**CONSIGNE A:**
Dans l'extrait sur la féminité, à qui appartient la féminité « ancestrale, traditionnelle, à l'ancienne » dont il est question ?
**CONSIGNE B:**
Reproduisez le passage de l'extrait sur la féminité compris entre « Ah! Ma féminité. » et « J’aime ma coquetterie. », ces deux passages inclus.
===== EXTRAIT DE PAGE =====
Ah! Ma féminité. Des décennies de combats pour te conquérir. Mais on est ici bien loin des combats qui animent mes contemporaines : je parle plutôt de ma conquête d’une féminité ancestrale, traditionnelle, à l’ancienne. La féminité de ma grand-mère.

Féminité, je t’aime!

J’aime ma coquetterie.

Ma douceur.

Oh, riez tant que vous voudrez! Je sais que ce n’est pas ma douceur qu’on remarque en premier… surtout sur internet. Je n’en suis pas à une contradiction près.

J’aime la galanterie. Qu’on me tienne la porte. Qu’on me tende la main pour m’aider à enjamber une flaque d’eau. Qu’on tire ma chaise pour que je m’y assoie. Enfin, vous voyez le genre.

J’aime ma vulnérabilité. Avoir besoin d’être sécurisée. Protégée. J’aime ne pas être la plus forte. J’aime le torse poilu et large de mon homme. Me sentir délicate.
===== DONNÉES FOURNIES =====
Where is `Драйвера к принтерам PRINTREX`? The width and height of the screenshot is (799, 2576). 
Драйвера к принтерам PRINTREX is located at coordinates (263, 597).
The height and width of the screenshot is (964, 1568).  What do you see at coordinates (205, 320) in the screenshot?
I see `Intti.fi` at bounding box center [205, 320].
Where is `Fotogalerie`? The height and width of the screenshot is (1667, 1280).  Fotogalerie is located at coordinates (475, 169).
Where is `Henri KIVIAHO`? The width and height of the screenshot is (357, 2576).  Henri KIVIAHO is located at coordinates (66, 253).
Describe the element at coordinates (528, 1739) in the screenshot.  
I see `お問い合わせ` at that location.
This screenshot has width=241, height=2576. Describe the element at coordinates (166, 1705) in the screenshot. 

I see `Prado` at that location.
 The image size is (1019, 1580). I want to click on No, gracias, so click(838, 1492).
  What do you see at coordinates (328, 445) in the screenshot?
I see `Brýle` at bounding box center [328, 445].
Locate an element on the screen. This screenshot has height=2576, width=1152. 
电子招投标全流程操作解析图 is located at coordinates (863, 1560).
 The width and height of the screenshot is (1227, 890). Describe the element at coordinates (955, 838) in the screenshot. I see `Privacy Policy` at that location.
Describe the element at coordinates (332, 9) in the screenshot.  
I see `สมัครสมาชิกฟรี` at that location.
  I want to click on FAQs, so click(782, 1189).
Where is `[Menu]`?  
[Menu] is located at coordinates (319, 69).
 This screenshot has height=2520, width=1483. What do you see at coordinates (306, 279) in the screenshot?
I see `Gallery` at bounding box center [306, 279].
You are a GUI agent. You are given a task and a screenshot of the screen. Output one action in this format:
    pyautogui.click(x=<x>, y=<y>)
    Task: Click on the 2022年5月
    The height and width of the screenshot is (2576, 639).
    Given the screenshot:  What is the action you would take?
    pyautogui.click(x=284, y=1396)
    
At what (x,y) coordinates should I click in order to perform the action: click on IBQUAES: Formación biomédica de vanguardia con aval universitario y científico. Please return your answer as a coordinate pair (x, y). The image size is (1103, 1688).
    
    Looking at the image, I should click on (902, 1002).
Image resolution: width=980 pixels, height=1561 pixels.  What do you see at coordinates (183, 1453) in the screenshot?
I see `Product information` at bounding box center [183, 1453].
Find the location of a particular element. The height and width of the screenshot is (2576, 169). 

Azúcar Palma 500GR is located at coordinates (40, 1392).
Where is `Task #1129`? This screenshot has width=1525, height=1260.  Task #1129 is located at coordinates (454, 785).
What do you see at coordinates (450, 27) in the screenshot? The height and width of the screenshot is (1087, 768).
=====
**RÉPONSE A:**
À la grand-mère de la personne qui écrit.

**RÉPONSE B:**
Ah! Ma féminité. Des décennies de combats pour te conquérir. Mais on est ici bien loin des combats qui animent mes contemporaines : je parle plutôt de ma conquête d’une féminité ancestrale, traditionnelle, à l’ancienne. La féminité de ma grand-mère.

Féminité, je t’aime!

J’aime ma coquetterie.